The Austrian cross-country skier Johannes Dürr talked about his doping fraud and was the first winter athlete ever to give blood doping in Germany. He had taken blood in hotels in Oberhof, Munich and Irschenberg and later returned, said the 31-year-old in the ARD reportage "The Greed for Gold - The Road to the Doping Trap".

Dürr was convicted at the 2014 Olympics in Sochi of Epo doping and later locked for two years. He is currently training for a comeback to start at the home World Championships in Seefeld. His doping helpers do not want to name the Austrians by name.

With self-blood doping he started in 2013 after the tip of a competitor. "The repatriation has always taken place on the ground, in the competitions - for example, before the Tour de Ski," said Dürr. In Oberhof, he received the blood in a parking lot in a car: "That was not really noticeable - there was the tube in the vein, you squeezed the blood bag, and then the blood ran back."
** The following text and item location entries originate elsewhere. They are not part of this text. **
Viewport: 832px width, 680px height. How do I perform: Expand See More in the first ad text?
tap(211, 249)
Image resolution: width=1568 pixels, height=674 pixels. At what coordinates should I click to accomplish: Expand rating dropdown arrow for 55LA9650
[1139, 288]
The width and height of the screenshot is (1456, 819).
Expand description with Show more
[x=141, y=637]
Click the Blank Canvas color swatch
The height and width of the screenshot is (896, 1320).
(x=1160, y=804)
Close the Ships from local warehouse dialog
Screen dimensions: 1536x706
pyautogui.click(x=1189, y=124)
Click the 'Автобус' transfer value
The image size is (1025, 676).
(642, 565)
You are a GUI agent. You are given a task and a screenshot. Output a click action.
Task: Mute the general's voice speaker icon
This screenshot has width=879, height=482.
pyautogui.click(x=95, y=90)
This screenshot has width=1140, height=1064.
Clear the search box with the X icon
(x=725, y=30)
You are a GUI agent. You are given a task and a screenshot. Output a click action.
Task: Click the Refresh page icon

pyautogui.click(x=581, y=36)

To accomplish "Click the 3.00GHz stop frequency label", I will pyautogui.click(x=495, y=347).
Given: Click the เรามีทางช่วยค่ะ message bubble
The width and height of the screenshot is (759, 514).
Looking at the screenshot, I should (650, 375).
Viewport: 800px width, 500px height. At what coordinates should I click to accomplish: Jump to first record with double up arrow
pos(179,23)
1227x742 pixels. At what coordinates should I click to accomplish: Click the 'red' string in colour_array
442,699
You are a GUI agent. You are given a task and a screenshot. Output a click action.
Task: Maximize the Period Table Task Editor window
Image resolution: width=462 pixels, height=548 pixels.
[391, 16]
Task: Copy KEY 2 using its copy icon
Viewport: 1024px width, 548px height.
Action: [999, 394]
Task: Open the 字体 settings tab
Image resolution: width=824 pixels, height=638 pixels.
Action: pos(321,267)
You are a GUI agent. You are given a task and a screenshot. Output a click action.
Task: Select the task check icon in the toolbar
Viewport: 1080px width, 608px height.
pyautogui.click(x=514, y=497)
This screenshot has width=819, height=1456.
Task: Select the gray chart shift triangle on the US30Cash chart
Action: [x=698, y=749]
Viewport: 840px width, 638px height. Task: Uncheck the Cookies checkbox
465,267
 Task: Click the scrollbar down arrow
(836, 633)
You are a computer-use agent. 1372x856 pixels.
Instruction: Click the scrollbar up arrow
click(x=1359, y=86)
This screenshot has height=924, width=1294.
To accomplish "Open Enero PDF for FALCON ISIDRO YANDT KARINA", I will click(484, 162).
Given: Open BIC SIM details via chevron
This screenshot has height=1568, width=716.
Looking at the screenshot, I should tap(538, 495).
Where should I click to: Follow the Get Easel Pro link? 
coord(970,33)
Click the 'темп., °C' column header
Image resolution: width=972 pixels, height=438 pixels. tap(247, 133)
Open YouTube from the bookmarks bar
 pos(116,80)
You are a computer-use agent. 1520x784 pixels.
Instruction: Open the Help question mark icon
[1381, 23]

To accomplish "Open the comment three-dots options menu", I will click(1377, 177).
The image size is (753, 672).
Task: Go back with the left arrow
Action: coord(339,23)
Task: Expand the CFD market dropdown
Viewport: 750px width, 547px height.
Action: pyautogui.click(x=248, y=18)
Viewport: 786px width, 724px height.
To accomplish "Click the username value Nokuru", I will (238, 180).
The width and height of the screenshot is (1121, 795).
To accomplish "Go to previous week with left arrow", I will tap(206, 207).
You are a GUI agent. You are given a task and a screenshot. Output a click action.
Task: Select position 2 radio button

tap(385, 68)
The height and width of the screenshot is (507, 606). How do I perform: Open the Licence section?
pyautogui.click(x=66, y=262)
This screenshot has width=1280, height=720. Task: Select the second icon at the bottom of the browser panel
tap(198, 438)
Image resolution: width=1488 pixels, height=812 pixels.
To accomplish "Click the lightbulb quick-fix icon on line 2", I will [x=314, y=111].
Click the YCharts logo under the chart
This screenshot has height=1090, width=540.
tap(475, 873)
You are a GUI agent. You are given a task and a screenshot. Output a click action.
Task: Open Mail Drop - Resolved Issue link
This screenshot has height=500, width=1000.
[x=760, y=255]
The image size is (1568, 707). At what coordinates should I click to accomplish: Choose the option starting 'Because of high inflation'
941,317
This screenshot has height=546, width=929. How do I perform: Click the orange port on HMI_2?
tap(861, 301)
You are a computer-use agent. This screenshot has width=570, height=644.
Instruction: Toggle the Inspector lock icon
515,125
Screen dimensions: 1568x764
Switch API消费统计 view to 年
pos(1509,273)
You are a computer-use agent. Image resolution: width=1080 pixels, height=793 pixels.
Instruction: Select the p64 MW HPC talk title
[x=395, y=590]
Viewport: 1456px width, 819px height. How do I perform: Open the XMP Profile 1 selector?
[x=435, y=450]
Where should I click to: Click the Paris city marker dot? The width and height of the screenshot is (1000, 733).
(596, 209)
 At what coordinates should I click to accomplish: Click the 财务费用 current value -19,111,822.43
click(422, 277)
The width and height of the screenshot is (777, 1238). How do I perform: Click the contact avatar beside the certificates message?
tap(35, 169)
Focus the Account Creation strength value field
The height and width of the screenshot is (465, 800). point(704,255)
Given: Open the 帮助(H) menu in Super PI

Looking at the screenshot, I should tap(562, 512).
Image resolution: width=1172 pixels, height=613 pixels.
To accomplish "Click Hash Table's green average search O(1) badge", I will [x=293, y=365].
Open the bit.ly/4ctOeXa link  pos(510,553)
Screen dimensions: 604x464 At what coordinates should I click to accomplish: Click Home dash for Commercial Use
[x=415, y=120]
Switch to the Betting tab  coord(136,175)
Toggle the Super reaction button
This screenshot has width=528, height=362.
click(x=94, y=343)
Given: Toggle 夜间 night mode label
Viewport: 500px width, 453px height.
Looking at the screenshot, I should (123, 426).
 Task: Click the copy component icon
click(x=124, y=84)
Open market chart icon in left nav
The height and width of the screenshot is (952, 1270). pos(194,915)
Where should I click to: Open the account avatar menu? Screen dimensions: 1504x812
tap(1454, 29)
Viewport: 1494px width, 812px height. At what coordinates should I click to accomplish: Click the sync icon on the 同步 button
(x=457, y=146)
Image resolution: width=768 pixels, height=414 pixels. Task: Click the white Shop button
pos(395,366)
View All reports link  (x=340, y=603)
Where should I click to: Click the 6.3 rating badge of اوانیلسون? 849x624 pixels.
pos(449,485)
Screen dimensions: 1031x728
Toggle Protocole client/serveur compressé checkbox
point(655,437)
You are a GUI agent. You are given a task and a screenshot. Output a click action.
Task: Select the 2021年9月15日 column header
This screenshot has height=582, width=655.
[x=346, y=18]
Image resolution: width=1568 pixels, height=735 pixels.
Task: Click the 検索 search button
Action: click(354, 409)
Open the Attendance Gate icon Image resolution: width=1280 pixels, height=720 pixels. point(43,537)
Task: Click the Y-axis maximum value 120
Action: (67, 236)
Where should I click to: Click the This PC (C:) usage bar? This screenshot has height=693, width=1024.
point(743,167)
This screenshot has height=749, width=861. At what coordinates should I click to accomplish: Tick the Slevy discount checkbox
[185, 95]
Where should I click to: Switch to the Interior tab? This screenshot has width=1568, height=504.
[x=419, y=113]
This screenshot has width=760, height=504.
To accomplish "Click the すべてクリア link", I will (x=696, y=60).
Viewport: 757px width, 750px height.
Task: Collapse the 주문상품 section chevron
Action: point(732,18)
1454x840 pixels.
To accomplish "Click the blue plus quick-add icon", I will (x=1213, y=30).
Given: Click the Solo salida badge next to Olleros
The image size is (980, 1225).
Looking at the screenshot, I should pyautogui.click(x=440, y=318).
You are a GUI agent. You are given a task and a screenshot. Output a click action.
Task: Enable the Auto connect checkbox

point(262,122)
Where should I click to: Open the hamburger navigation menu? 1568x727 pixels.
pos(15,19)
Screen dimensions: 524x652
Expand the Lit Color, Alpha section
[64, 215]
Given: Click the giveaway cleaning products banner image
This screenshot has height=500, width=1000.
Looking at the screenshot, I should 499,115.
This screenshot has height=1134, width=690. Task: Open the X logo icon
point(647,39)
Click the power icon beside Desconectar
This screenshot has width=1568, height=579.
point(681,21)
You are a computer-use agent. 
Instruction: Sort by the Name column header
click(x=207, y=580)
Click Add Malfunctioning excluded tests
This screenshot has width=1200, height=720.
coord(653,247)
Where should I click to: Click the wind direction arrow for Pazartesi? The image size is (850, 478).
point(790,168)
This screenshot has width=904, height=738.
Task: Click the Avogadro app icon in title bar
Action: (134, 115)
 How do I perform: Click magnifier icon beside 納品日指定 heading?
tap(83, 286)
ÖSV denies allegations of assistance

In the Tour 2013/2014 Dürr surprisingly won the mountain pursuit in Val di Fiemme and was overall third, the results are now canceled. It also came to the "cures" in a motel at the rest area in the Bavarian Irschenberg on the A8 as well as at the airport and in the city center of Munich.

He also doped with Epo and growth hormone, Dürr said. It should also have helped him staff of the Austrian Ski Association (ÖSV). The ÖSV denies that. "The answer is a clear No. I do not know such cases Individual offenders will always exist, but escape my knowledge," said the anti-doping officer of the ÖSV, Wolfgang Schobersberger, in the documentation of ARD-doping editors. Dürr is now forbidden to claim that the association tacitly tolerate doping.